Diese Woche gilt es, die Wohnung fertig einzurichten und alles Nötige einzukaufen. Außerdem habe ich einen USB-Stick voller Material mitbekommen, um mich einzulesen, damit ich nächste Woche loslegen kann.

„Sind wir in Curahuasi?” 

Das fragte ich heute den Fahrer des Colectivos.  Als er bejahte, warf ich (nochmals)  einen Blick auf die Tankstelle und die Häuser um mich herum. Obwohl ich schon gewusst hatte, dass Curahuasi um die 10.000 Einwohner hat, kam mir der Ort erstaunlich groß vor. Zum Glück wurde ich, als ich bei meiner Wohnung ankam, von meinem neuen Nachbarn (und Pflegedienstleiter des Hospitals) Harry erwartet und wir nahmen gemeinsam ein Spätstück ein. Bei einem nachmittäglichen Rundgang bekam ich ein grobes Bild vom Ort und habe auch das Nötigste gleich kaufen können (zum Beispiel Klopapier. Und Nudeln, für alle Fälle). Bei der Rückkehr lerne ich das Ehepaar Klemenz kennen. Ich habe schon viel von ihnen gehört:Udo Klemenz ist der Bauingenieur, der (unter anderem)  den Bau des Krankenhauses beaufsichtigt hat. Außer Harry und mir wohnen noch zwei weitere Personen auf unserer Etage: Daniela ist die Apothekerin und Sandy eine Gynäkologin, die, anders als ihr Name es vermuten lässt,  aus Lima kommt. Die Peruanerquote beim gemeinsamen Kochen, zu dem Harry abends alle eingeladen hat, liegt also bei 25% und wir verspeisen den Nudelauflauf auf Spanisch.

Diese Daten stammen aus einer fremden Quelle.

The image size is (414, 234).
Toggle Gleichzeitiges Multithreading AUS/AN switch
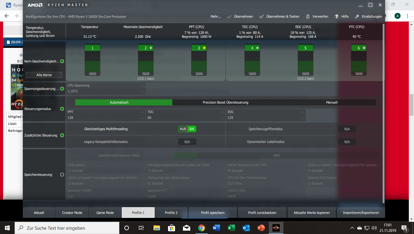click(x=187, y=129)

Ich lege mich schlafen (in ein paar Minuten) und bin froh, gut angekommen zu sein. Das ist nicht vor allem auf die kurvige Straße bezogen, deren Kurven zu schneiden eine Angewohnheit mancher entgegenkommender Lastwagen ist (Knapp daneben ist auch vorbei). Irgendwie geht mir gerade auf, dass spätestens jetzt aus der Idee, hierher zu kommen, Realität geworden ist. Offenbar muss ich daran gezweifelt haben.